Pula Airport incident
- Date: 10 November 1991
- Location: Pula, Croatia;
- Type: Land mine explosion
- Deaths: 4

= Pula Airport incident =

1991 Croatian war airport incident

The Pula Airport incident occurred on November 10, 1991 in Pula, Croatia, during the Croatian War of Independence, when four technicians were blown up in an attempt to the demine Pula Airport. The airport had been left heavily mined by the Serb forces, who had just left the airport.

Due to the need to take over the airbase and the possibility of blasting the runway at the military airport, the crisis command sent a team to take over the facilities, which included four bomb disposal experts: Dušan Bulešić, Stevo Grbić, Vicalj Marjanović and Marijan Vinković. Two of them were members of the Croatian National Guard (ZNG), whereas the other two were members of the Ministry of the Interior.

The experts ensured that the JNA soldiers would not blow up the runway, and then proceeded with the process of demining. They attempted to disarm the bombs together with timed detonators. At 1:30 pm, the deminers visited the wells loaded with explosives again, when the latter detonated. All four technicians lost their lives.

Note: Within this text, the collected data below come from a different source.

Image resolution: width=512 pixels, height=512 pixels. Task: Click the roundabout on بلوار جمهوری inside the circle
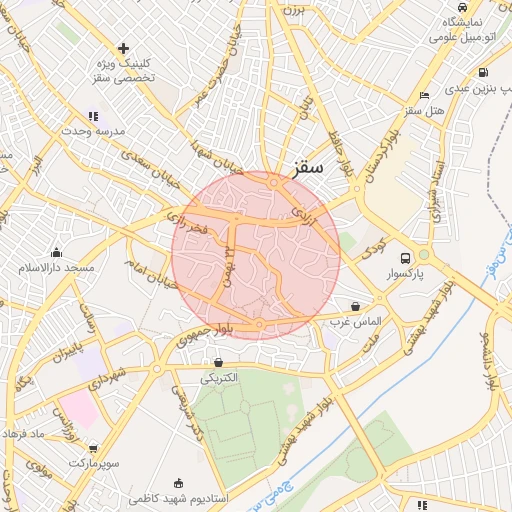(259, 324)
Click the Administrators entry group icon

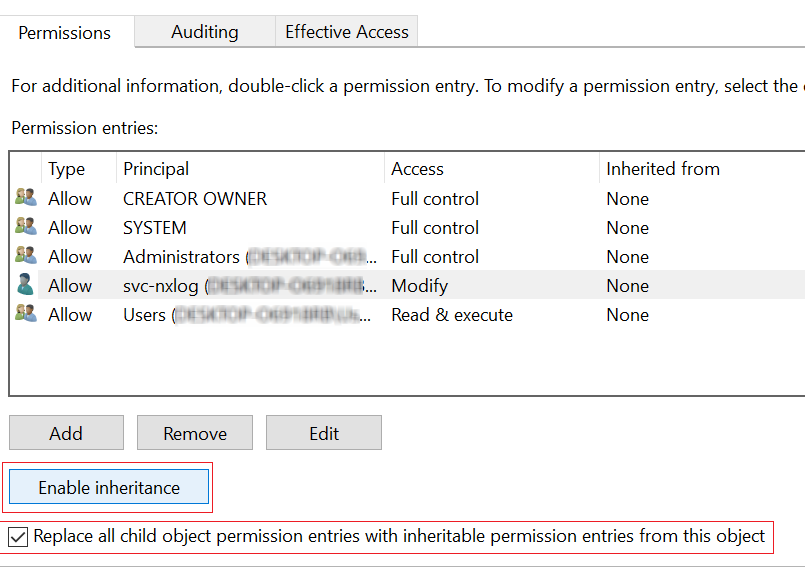(25, 256)
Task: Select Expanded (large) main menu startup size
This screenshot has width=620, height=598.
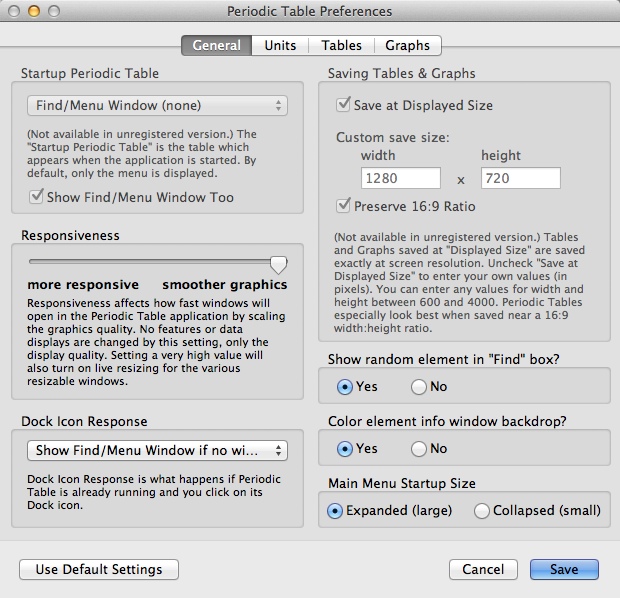Action: coord(336,511)
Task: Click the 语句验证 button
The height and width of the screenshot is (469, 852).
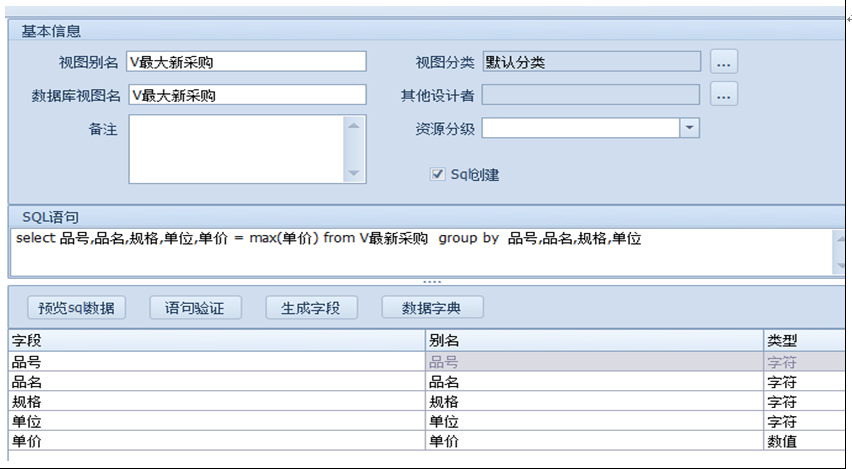Action: pyautogui.click(x=195, y=307)
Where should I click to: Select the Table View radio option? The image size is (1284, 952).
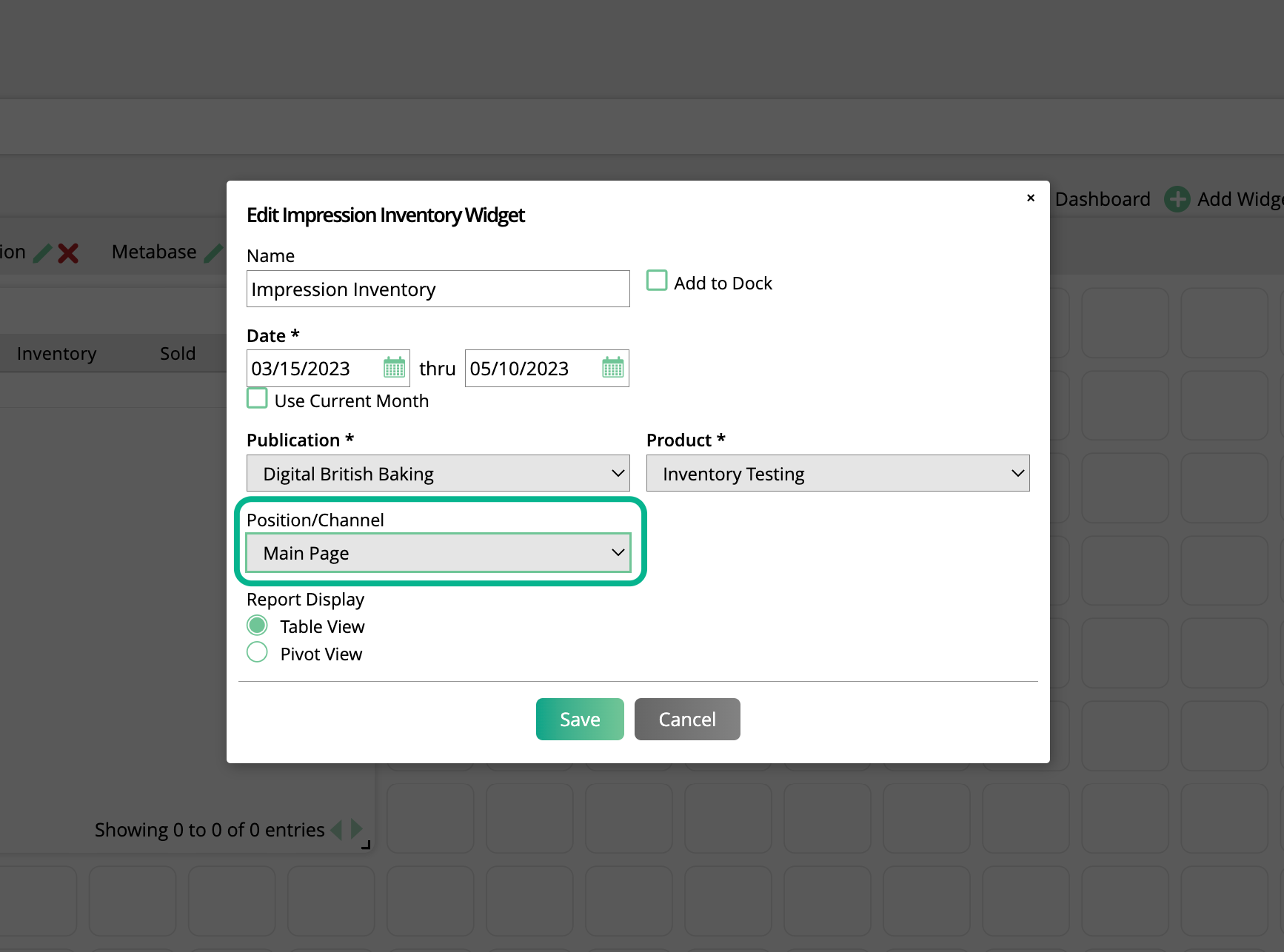(x=257, y=626)
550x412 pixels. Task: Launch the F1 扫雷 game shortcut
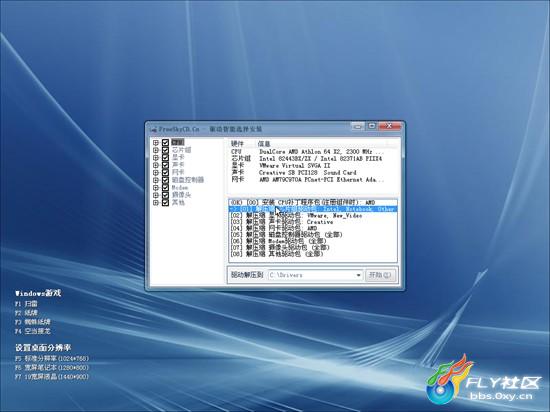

It took four months of demining work by the Croatian Army and the Ministry of the Interior to clean the airport of about 10 tons of explosives with which the Yugoslav Army intended to blow up the airport. Over the course of the four months, a team of twelve people from the 33rd Engineering Battalion, supported by workers from the Uljanik shipyard, demined 4500 km2 and deactivated around 3,000 mines, and four more people were injured. The process was completed with a handover to the civilian authorities on 7 March 1992.